Distros such as ubuntu have made good progress in making things more user friendly, but the moment you venture outside of the walled garden of their app store, the complexity skyrockets. It is not like with windows where there are hundreds of layers of complexity where the user can gradually go to a level that is comfortable for them, in the major linux distros, you are in the basic and user friendly app store, or deep into CLI.
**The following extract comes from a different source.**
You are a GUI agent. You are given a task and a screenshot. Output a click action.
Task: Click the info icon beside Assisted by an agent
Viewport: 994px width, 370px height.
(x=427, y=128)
The CLI reliance is where things fall apart. The moment something outside of the app store, where there is no installer available, the user is stuck with a frustrating experience with a high failure rate if a set of instructions are for a slightly different version of the OS. For example, you may see a tar.gz package, and find that someone posted a set of instructions to install and get it working on ubuntu (or whatever distro you are using), then having to use a text editor like nano to edit a few of the files, then doing a bunch more commands, only to end up at step 15 and get tons of errors because because the instructions were based on ubuntuu 14.04 and you have 16.04 and due to differences in some of the newer versions of some of the dependencies, the old set of commands will not work, but if you do not have a deeper understanding of those other packages, then getting things working will be an uphill battle.
Overall, this is the primary point where people give up on linux. They try a distro, and things start off great, but they run into an issue, or find that they need to use some peripheral that the OS does not simply detect and just work, and that the software center lacks anything for, thus they google for it, find instructions that fail part way through because they have a newer version of the OS, or one of the dozen dependencies needs to be downgraded to an older version but there is no telling which.
Outside of that, I do have one family friend on ubuntu, and that person would likely be perfectly fine with the chrome OS since they pretty much only ever use the web browser, but for those with more needs, sooner or later, they find a limit to the software center, and end up in tar.gz hell.